▸ TASK GOAL
Only the line containing "Contact (193, 11)" and the lines after it, through the end of the data below, are to be returned, each exactly as it stands.

Stored items:
= = = = =

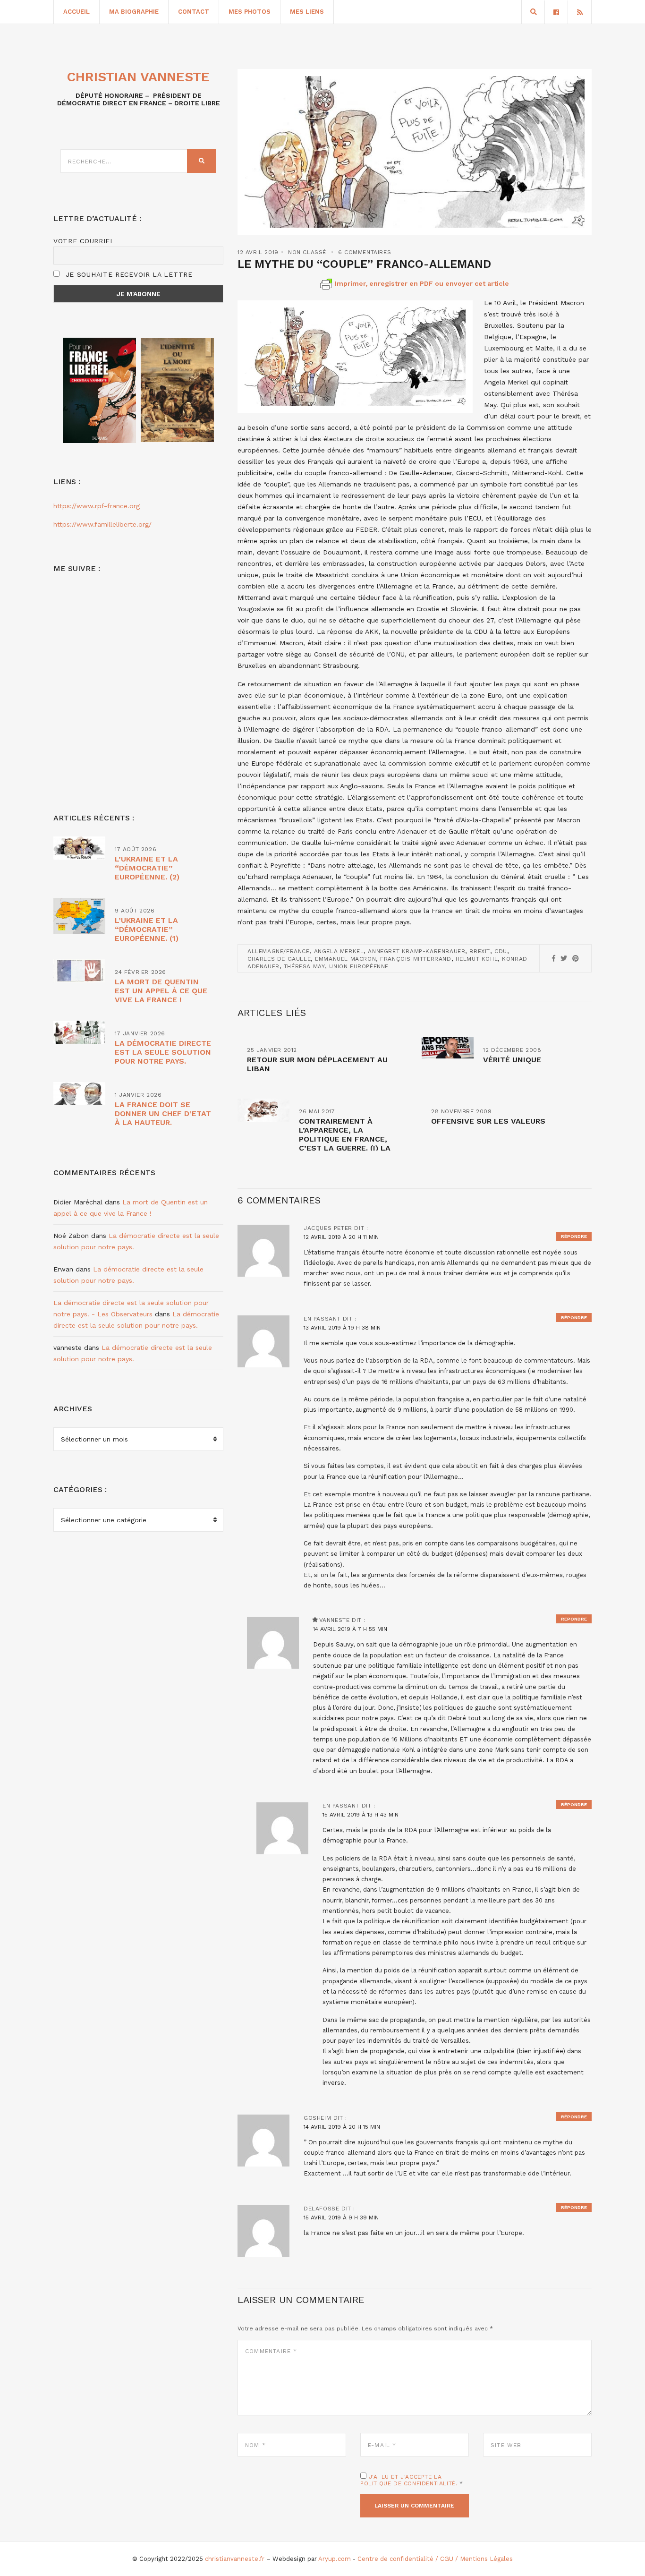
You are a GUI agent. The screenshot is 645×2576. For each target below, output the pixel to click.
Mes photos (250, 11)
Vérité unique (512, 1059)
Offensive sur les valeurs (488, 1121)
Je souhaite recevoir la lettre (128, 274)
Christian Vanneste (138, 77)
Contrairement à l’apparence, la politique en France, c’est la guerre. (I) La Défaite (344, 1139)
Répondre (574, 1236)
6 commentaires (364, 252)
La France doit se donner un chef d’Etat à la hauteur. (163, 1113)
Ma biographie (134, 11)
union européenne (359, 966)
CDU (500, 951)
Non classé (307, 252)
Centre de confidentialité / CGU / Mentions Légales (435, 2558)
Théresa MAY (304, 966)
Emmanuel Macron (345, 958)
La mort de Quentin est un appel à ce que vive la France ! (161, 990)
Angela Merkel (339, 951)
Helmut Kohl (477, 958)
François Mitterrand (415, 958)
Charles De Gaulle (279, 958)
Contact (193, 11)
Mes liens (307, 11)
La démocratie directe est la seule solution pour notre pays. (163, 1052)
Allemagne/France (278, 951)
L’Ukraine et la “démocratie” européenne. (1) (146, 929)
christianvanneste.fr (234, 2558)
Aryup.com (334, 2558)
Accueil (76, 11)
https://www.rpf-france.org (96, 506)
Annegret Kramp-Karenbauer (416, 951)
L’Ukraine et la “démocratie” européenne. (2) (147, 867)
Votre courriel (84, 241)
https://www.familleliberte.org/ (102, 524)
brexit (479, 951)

= = = = =

▸ SOLVED EXERCISE
Contact (193, 11)
Mes liens (307, 11)
La démocratie directe est la seule solution pour notre pays. (163, 1052)
Allemagne/France (278, 951)
L’Ukraine et la “démocratie” européenne. (1) (146, 929)
christianvanneste.fr (234, 2558)
Aryup.com (334, 2558)
Accueil (76, 11)
https://www.rpf-france.org (96, 506)
Annegret Kramp-Karenbauer (416, 951)
L’Ukraine et la “démocratie” européenne. (2) (147, 867)
Votre courriel (84, 241)
https://www.familleliberte.org/ (102, 524)
brexit (479, 951)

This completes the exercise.